**What is asked:**
1. In the comment thread on the proof-writing book review, why was one commenter hesitant to buy the book?
2. Write the next few comments that would follow the last one in the comment thread on the proof-writing book review.

Sure man. All the best.
All the best. Almighty is with you. It's never too late to start something. You are never too old to dream another dream. All the very best again. ❤
You should TOTALLY write an abstract algebra book (in this style). There are NO good, comprehensive abstract algebra books for self study. I flipped through every abstract algebra book at my university library. None of them were this good. There is absolutely a need for an abstract algebra book of this kind -- conversational style, generous explanations, slightly illustrated, solutions in the back, pro tips, an organized list of theorems, etc. It would be a CLASSIC!
I purchased this book because of your review. I was hesitant to purchase this book because I have other books on proof writing. However, I am so glad that I found this video review and this book. The writing, humor, and exposition make this an incredibly easy-to-digest book. This book is a great tool that you can use to build your knowledge of proof writing and mathematics from beginner to intermediate and beyond.
Thank you, Math Sorcerer, for such a great review!
I ordered the book. Thanks for sharing. I, however, never bought the excuse for not providing the answers worked out in detail in math books in general. Even if all the questions were answered, there would be no shortage of problems, only a shortage of imagination and interest and effort to formulate them. Everyone says doing problems is of utmost importance, and therefore I am aghast at how so little effort is spent providing the student with the opportunity to see if their answers are correct. We needn't be considered children, and we will sneak a peek before trying to solve the problems. If a student does that, it is on him anyway. So many texts are written not to convey a concept elucidating it carefully. Rather, the authors often write tersely and "rigorously," so students won't understand it until they find another resource for clarification. Where is their concern for us children, then?
I agree, it’s ridiculous. Often times you can find solutions or great hints online if not actual manuals.
@@zgennaro yes
If it's true that all the solutions are on his website, I'm sure it's merely a matter of marketability (at least in regard to this book)
@@branpod That is fine. I was speaking in general as to what is common. Jay's book looks fantastic. And I purchased it.
christ, bro, put away the thesaurus
Jay Cummings is a young person. And is writing better books than old teachers. Plus his prices are very good. I believe we should buy his books
Yea I bought both to support him
I have to admit hearing you say it once took you a long time to write a proof makes me feel better. I think you are an excellent proof writer so I feel encouraged.
Not including answers in math books but providing them in teacher’s editions, with the justification that teachers don’t want the students to have the answers, smacks of academic gatekeeping, and the claim itself is preposterous in a world with stack overflow, wolfram alpha, and matlab.
It’s one thing to have questions that aren’t answered as curiosities, but when the answers exist, the only point in concealing them is to force people to spend hundreds or thousands to take a class, just for the privilege of accessing the field.
Thanks for coming to my Ted Talk.
BTW I bought this book on this recommendation, thanks!
Not including answers in Math books always was a dumb decision.

**Data supplied:**

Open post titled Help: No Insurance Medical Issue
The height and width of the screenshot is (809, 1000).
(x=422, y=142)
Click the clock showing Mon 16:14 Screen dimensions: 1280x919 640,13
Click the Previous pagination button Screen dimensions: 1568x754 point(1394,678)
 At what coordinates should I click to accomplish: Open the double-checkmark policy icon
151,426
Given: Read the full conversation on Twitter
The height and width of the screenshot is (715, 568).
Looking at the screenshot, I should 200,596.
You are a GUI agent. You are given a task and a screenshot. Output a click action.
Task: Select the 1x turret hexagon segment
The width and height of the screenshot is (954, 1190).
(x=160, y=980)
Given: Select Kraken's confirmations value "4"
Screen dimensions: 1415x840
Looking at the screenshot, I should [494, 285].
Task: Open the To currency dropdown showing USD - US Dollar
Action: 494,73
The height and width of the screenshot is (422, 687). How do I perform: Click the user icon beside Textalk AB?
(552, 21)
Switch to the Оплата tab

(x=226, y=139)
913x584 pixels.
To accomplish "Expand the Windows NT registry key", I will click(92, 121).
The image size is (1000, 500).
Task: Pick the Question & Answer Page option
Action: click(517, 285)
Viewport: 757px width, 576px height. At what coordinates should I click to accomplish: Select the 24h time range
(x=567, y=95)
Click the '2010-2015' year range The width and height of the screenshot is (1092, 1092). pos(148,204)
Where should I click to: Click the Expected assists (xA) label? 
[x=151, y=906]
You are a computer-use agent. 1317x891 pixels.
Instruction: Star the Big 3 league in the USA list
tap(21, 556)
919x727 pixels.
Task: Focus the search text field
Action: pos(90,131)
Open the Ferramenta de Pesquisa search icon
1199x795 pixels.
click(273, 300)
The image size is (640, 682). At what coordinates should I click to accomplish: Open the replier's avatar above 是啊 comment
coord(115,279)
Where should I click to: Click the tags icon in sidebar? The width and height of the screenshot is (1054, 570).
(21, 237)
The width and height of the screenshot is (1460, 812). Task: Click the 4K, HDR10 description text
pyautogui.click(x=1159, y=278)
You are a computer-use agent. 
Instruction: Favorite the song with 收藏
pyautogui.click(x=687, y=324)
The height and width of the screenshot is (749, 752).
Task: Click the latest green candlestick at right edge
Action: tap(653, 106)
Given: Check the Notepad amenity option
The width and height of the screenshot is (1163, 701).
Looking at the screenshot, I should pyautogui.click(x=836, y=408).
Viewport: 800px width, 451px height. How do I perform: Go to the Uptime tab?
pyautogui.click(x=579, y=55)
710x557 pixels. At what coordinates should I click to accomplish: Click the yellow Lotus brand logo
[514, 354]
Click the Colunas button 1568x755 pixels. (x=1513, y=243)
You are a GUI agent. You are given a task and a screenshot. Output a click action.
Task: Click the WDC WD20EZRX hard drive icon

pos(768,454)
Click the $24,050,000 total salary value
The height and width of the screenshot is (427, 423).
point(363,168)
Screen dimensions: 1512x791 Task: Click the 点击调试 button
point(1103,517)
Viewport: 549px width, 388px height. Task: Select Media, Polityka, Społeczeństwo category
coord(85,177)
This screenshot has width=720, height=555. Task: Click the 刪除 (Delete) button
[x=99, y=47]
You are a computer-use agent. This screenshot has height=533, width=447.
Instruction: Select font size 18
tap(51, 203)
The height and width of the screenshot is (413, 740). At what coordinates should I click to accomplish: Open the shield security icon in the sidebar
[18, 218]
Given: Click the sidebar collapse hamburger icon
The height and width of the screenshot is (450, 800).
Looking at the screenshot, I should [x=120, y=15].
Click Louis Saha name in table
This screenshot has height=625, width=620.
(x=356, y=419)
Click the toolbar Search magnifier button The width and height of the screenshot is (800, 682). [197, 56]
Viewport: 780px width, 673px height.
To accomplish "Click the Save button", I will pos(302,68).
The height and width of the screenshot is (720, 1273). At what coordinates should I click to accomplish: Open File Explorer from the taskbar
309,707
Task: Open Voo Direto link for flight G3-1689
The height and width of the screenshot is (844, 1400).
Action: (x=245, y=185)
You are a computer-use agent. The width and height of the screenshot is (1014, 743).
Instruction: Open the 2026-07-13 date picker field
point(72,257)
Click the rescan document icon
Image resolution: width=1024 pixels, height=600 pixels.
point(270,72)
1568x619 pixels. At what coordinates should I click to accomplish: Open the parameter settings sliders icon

**Results by task:**
1. They already had other books on proof writing.

2.
I've discovered so many books from you. I didn't really step out of what was taught at my specific college for learning materials, but after discovery your content I've learned so much. Such an excellent book, as was the case for every other book I purchased that you recommended. I'm eager to study math at a graduate level; I wish I could attend graduate school sooner lol. Thanks a ton, Mr. Math Sorcerer
Hi Math Sorcerer, it caught my attention that you mentioned many people ask you to write a math book. I believe it could not only be helpful for us (students, math-lovers, ...), but also for you. I think it can make you better at Mathematics, because you'd push yourself out of your current 'comfort zone' (which is pretty advanced already lol). When writing a book, some continuity is required. I've personally always had at least 1 topic in a chapter that I did not understand well enough to be able to explain it someone else - I just let it slip away. When writing a book, this escape is not an option. I love your content, your explanation and your use of English, but I gotta admit I prefer studying from textbooks rather than on RUclips as I want to be fully immersed in what I do without any distraction. It'd be super cool if we could purchase a Maths book written by you some years from now. :)
"Indeed, the fact that it is an arbitrary prime is important". Knowing when to state the obvious is the hallmark of a good teacher. Doing maths is a lot about having confidence, and the less confident student will constantly question themself, wondering whether something is missing, misunderstood, invisible, non-existant.... I need to get this book!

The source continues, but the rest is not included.